• _TASK BRIEF_:
The answer is all of the data, repeated exactly.

Stored data entries
━━━
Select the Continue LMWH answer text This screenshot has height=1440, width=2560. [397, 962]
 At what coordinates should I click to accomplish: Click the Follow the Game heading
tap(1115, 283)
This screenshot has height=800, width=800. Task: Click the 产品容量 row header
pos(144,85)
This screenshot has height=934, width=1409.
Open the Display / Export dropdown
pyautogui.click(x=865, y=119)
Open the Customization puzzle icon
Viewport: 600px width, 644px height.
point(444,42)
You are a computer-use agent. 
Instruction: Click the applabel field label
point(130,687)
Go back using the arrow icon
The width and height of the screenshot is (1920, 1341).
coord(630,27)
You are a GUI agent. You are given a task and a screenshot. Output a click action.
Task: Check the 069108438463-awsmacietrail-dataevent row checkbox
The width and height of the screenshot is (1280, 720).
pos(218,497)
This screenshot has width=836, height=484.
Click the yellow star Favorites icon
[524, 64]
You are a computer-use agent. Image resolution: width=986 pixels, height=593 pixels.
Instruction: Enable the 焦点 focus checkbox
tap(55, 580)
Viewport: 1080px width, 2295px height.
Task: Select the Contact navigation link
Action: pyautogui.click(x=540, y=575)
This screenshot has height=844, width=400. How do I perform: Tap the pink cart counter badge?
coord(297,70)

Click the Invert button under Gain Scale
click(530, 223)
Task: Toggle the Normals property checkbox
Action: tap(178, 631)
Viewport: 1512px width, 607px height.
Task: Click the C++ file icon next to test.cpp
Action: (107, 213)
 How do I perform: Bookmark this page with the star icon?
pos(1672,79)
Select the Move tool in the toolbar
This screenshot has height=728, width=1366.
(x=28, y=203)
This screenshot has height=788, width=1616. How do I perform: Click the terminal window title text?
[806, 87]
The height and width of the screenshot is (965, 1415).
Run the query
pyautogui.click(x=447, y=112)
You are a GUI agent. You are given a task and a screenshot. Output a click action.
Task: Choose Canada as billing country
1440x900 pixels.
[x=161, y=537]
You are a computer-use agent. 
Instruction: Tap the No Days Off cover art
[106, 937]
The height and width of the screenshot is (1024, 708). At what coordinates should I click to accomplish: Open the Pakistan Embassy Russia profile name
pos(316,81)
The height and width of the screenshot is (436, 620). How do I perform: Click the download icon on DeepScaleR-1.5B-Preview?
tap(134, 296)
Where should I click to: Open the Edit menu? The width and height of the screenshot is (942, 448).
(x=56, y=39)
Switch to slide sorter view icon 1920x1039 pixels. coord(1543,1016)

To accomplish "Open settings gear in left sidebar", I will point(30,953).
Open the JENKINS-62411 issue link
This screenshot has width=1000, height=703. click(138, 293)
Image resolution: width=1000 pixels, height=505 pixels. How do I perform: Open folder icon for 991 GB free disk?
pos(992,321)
━━━
• _TASK ANSWER_:
Select the Continue LMWH answer text This screenshot has height=1440, width=2560. [397, 962]
 At what coordinates should I click to accomplish: Click the Follow the Game heading
tap(1115, 283)
This screenshot has height=800, width=800. Task: Click the 产品容量 row header
pos(144,85)
This screenshot has height=934, width=1409.
Open the Display / Export dropdown
pyautogui.click(x=865, y=119)
Open the Customization puzzle icon
Viewport: 600px width, 644px height.
point(444,42)
You are a computer-use agent. 
Instruction: Click the applabel field label
point(130,687)
Go back using the arrow icon
The width and height of the screenshot is (1920, 1341).
coord(630,27)
You are a GUI agent. You are given a task and a screenshot. Output a click action.
Task: Check the 069108438463-awsmacietrail-dataevent row checkbox
The width and height of the screenshot is (1280, 720).
pos(218,497)
This screenshot has width=836, height=484.
Click the yellow star Favorites icon
[524, 64]
You are a computer-use agent. Image resolution: width=986 pixels, height=593 pixels.
Instruction: Enable the 焦点 focus checkbox
tap(55, 580)
Viewport: 1080px width, 2295px height.
Task: Select the Contact navigation link
Action: pyautogui.click(x=540, y=575)
This screenshot has height=844, width=400. How do I perform: Tap the pink cart counter badge?
coord(297,70)

Click the Invert button under Gain Scale
click(530, 223)
Task: Toggle the Normals property checkbox
Action: tap(178, 631)
Viewport: 1512px width, 607px height.
Task: Click the C++ file icon next to test.cpp
Action: (107, 213)
 How do I perform: Bookmark this page with the star icon?
pos(1672,79)
Select the Move tool in the toolbar
This screenshot has height=728, width=1366.
(x=28, y=203)
This screenshot has height=788, width=1616. How do I perform: Click the terminal window title text?
[806, 87]
The height and width of the screenshot is (965, 1415).
Run the query
pyautogui.click(x=447, y=112)
You are a GUI agent. You are given a task and a screenshot. Output a click action.
Task: Choose Canada as billing country
1440x900 pixels.
[x=161, y=537]
You are a computer-use agent. 
Instruction: Tap the No Days Off cover art
[106, 937]
The height and width of the screenshot is (1024, 708). At what coordinates should I click to accomplish: Open the Pakistan Embassy Russia profile name
pos(316,81)
The height and width of the screenshot is (436, 620). How do I perform: Click the download icon on DeepScaleR-1.5B-Preview?
tap(134, 296)
Where should I click to: Open the Edit menu? The width and height of the screenshot is (942, 448).
(x=56, y=39)
Switch to slide sorter view icon 1920x1039 pixels. coord(1543,1016)

To accomplish "Open settings gear in left sidebar", I will point(30,953).
Open the JENKINS-62411 issue link
This screenshot has width=1000, height=703. click(138, 293)
Image resolution: width=1000 pixels, height=505 pixels. How do I perform: Open folder icon for 991 GB free disk?
pos(992,321)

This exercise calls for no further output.